— start DATA SHOWN —

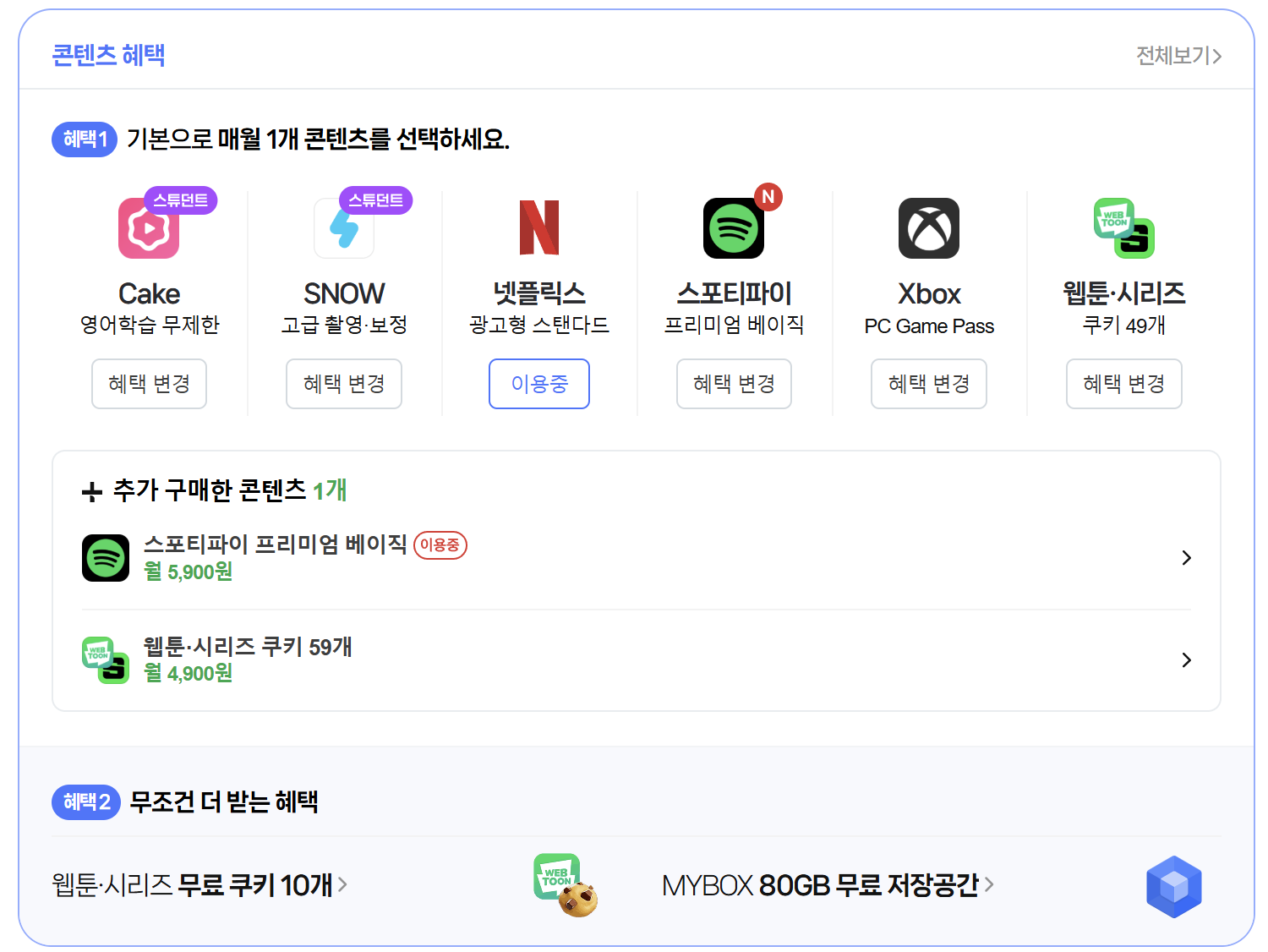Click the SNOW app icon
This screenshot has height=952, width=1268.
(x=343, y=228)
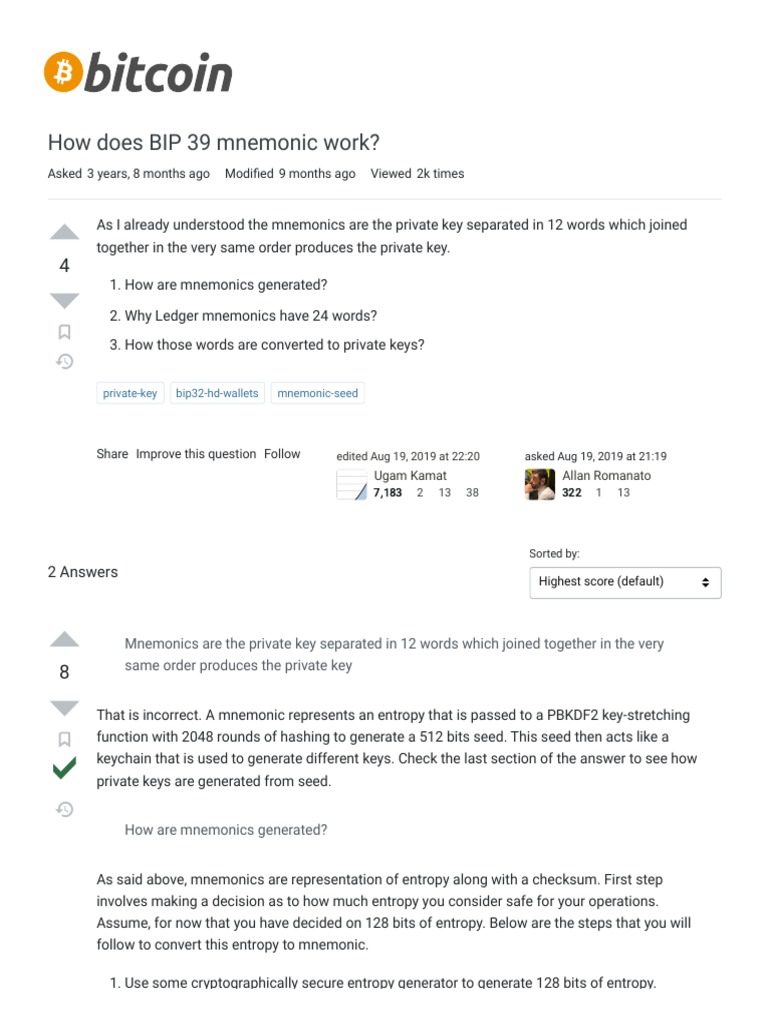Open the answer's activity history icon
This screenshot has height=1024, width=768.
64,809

— end DATA SHOWN —
— start DATA SHOWN —

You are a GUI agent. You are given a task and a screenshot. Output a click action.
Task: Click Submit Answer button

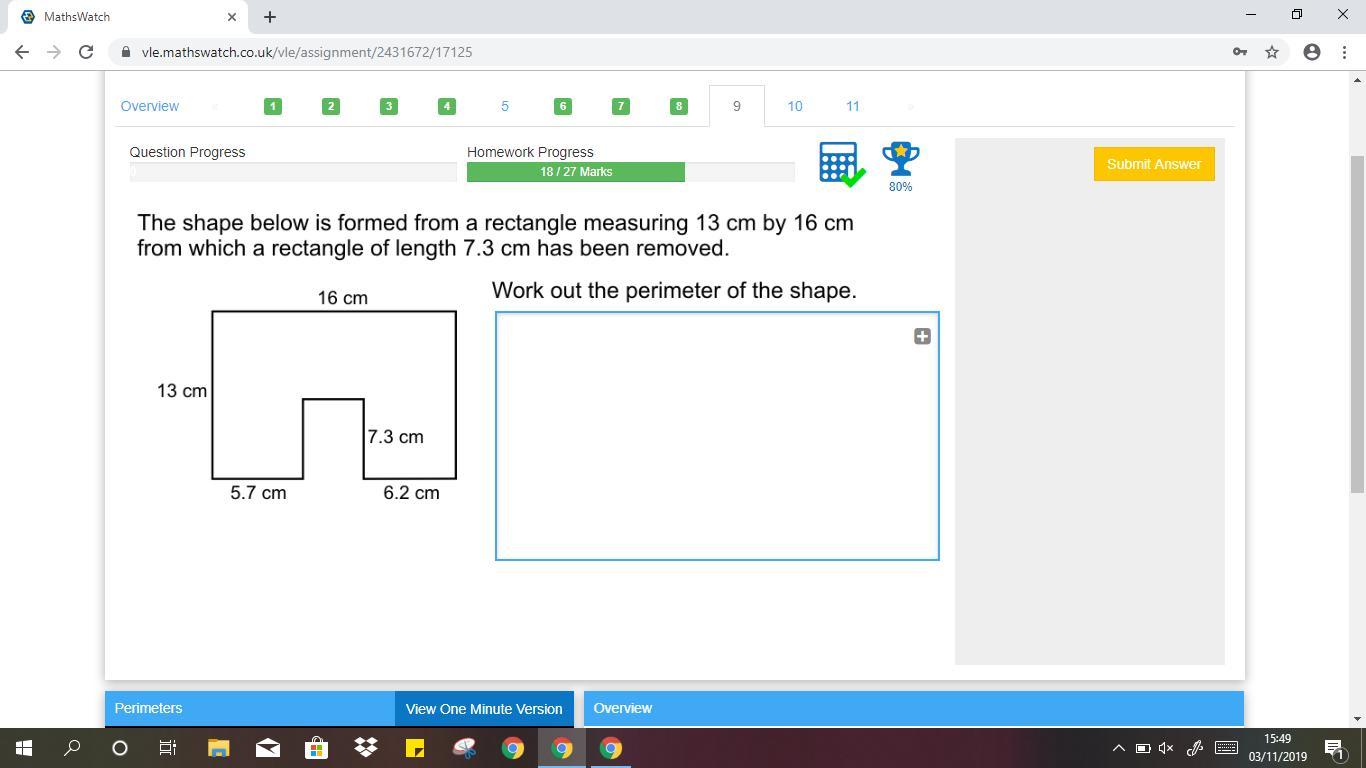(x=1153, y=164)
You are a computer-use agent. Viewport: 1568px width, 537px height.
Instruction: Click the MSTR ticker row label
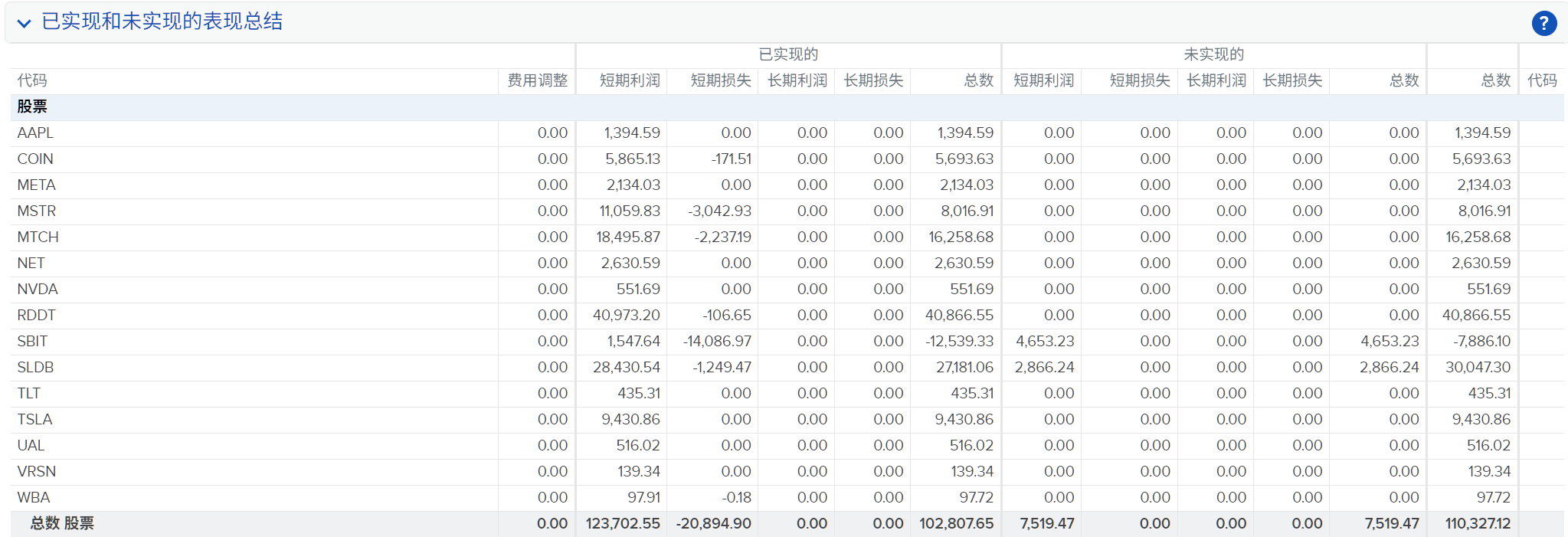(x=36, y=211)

— end DATA SHOWN —

**GOAL**
How many lines of the material above contain the word "height"? Reply with only the number.

**TASK RESULT**
3